Havia em Eugène Delacroix muito de selvagem; era a mais preciosa parte de sua alma, a parte voltada inteiramente para a pintura de seus sonhos e o culto de sua arte. Havia nele muito de mundano; essa parte era destinada a velar a primeira e a fazê-la perdoar. Acredito ter sido uma das grandes preocupações de sua vida a de dissimular as cóleras de seu coração e de não parecer um homem de gênio. Seu espírito de dominação, espírito muito legítimo, aliás fatal, havia quase desaparecido inteiramente sob mil gentilezas. Dir-se-ia uma cratera de vulcão artisticamente recoberta de buquês de flores. [OvED][1]

Esta foi a fera que o jovem poeta, então com 24 anos, enfrentou pela primeira vez em 1845 (ou 46, não se sabe ao certo). Ousadia não lhe faltava. Baudelaire começava sua carreira como crítico de arte e, seguindo o exemplo de Diderot, comentara o último Salão com grande desenvoltura. A relação do poeta com a pintura vinha de longe. Seu pai era pintor, e ele mesmo um bom desenhista. Em suas próprias palavras, seu trabalho consistia em “glorificar o culto das imagens, minha grande, minha única, minha primitiva paixão” (Mon coeur mis à nu).

Sua vida pessoal já se encontrava tumultuada. Em resposta à sua rebeldia e dissipação, sua mãe e seu padrasto o haviam colocado sob interdição judicial. O golpe foi tão duramente sentido que o poeta chegou a tentar o suicídio. O herói da novela La Fanfarlo, Samuel Cramer, pode ser visto como um autorretrato do poeta nessa época. “Comediante por temperamento”, Samuel Cramer tinha “a mania de se considerar igual àqueles que admirava.”

O encontro do mestre pintor com o jovem dândi prometia ser um desastre. A extrema formalidade do primeiro poderia chocar-se com o exibicionismo juvenil do segundo. Entretanto, eles tinham mais em comum do que poderia parecer à primeira vista. Ambos eram filhos de pais iluministas que lhes transmitiram os ideais revolucionários do século XVIII; ambos tinham estudado no prestigioso liceu Louis-le-Grand, onde receberam uma sólida formação humanística. Apesar de separados por uma geração, ambos pertenciam à mesma classe social.

Extrato dos registros

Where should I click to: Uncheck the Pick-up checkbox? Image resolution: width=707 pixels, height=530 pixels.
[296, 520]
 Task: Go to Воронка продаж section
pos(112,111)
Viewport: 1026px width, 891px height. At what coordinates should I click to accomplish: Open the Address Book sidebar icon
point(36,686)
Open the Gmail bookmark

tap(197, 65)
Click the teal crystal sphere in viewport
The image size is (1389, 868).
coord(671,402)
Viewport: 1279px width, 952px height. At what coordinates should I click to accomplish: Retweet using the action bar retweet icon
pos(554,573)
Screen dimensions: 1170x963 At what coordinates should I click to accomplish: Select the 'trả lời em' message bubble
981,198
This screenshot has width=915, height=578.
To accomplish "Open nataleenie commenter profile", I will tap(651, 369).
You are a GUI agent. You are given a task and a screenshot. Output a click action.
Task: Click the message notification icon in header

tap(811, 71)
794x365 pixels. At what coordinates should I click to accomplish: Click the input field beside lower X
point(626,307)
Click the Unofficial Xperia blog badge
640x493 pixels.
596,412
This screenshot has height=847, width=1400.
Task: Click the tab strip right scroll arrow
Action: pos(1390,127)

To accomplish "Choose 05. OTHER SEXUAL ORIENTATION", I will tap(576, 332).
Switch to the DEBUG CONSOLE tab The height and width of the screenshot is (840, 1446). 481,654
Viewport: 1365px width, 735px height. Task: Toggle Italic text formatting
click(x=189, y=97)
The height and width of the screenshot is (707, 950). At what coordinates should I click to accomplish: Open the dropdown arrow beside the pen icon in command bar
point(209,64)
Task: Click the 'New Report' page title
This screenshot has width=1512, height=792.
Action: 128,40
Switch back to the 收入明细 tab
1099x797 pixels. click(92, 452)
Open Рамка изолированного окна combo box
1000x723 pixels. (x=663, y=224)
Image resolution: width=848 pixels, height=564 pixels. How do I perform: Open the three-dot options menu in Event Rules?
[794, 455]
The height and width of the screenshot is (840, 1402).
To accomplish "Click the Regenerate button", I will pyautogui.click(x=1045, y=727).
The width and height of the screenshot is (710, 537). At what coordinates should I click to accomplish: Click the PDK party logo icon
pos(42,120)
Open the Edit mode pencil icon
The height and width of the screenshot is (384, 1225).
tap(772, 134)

O que produzir
Indique, por favor, se cada afirmação abaixo está de acordo com o trecho sobre Delacroix e Baudelaire, respondendo sim ou não e citando literalmente as palavras do trecho que decidem: (a) O pai de Baudelaire era pintor. (b) Delacroix e Baudelaire estudaram em liceus diferentes. (c) Samuel Cramer é o herói da novela La Fanfarlo.

Resposta correta
(a) Sim: "Seu pai era pintor".
(b) Não: "ambos tinham estudado no prestigioso liceu Louis-le-Grand".
(c) Sim: "O herói da novela La Fanfarlo, Samuel Cramer".